╭─ TEXT SECTION

Why recruiting to maximise home advantage is the next stage of T20 development

Shouting at the umpires can only do so much but ground dimensions are firmly on analysts' radars

Cameron Ponsonby
23-Aug-2021
Nottinghamshire have only lost one T20 fixture at home in the last two seasons  •  Getty Images

Nottinghamshire have only lost one T20 fixture at home in the last two seasons  •  Getty Images

Over the last ten years of the Blast (or its predecessor, the FLt20), of the 40 quarter-finals played, exactly 20 have been won by the home side and 20 by the away.
That feels weird. Surely, even in a format as short and volatile as T20, there must be some form of advantage to playing at home? Otherwise, what's all the fuss about in securing a home quarter?
In 2005, the international bestseller Freakonomics narrowed down home advantage essentially to how close your fans are to the referee; if they yell at him or her enough, human nature will kick in and they will give you more close decisions than they won't. Basically, peer pressure and bullying works. Which is nice.

╰─

- TASK TO CARRY OUT -
Reproduce the article on home advantage in T20 cricket verbatim, from the headline through the final sentence.

╭─ SUPPLIED INFORMATION

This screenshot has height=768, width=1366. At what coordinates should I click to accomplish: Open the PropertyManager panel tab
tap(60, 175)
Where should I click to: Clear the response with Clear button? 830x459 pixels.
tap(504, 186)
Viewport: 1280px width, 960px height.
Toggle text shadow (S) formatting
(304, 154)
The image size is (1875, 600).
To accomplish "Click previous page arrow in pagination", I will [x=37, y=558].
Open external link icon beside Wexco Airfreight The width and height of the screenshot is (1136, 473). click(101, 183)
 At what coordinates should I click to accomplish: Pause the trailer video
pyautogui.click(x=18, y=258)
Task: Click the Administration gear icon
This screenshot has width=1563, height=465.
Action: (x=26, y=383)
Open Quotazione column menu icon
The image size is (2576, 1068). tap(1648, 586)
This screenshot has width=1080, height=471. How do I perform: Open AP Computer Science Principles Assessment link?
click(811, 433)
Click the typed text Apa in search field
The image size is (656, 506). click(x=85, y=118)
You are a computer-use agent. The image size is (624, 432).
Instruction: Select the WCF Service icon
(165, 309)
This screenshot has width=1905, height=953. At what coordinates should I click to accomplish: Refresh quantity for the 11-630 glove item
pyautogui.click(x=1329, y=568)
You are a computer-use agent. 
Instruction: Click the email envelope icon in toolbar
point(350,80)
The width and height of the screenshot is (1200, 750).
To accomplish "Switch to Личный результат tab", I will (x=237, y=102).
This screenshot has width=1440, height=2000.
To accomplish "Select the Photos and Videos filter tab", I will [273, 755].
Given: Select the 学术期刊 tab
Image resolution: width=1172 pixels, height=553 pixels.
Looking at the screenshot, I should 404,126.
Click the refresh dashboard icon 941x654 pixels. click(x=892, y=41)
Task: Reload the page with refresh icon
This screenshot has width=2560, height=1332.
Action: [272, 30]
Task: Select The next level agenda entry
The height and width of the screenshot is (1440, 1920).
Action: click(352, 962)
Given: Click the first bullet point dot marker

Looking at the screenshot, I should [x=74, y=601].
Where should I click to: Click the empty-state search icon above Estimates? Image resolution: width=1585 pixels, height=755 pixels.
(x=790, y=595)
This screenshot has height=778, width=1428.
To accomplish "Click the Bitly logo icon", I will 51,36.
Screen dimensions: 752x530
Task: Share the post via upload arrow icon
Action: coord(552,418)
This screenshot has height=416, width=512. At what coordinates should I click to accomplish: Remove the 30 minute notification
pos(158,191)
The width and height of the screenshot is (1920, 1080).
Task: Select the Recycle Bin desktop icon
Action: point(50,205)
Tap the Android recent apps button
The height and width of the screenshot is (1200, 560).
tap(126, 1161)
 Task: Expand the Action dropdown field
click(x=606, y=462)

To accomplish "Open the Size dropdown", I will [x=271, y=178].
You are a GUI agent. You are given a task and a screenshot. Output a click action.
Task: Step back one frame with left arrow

╰─

- RESPONSE BELOW -
Why recruiting to maximise home advantage is the next stage of T20 development

Shouting at the umpires can only do so much but ground dimensions are firmly on analysts' radars

Cameron Ponsonby
23-Aug-2021
Nottinghamshire have only lost one T20 fixture at home in the last two seasons  •  Getty Images

Nottinghamshire have only lost one T20 fixture at home in the last two seasons  •  Getty Images

Over the last ten years of the Blast (or its predecessor, the FLt20), of the 40 quarter-finals played, exactly 20 have been won by the home side and 20 by the away.
That feels weird. Surely, even in a format as short and volatile as T20, there must be some form of advantage to playing at home? Otherwise, what's all the fuss about in securing a home quarter?
In 2005, the international bestseller Freakonomics narrowed down home advantage essentially to how close your fans are to the referee; if they yell at him or her enough, human nature will kick in and they will give you more close decisions than they won't. Basically, peer pressure and bullying works. Which is nice.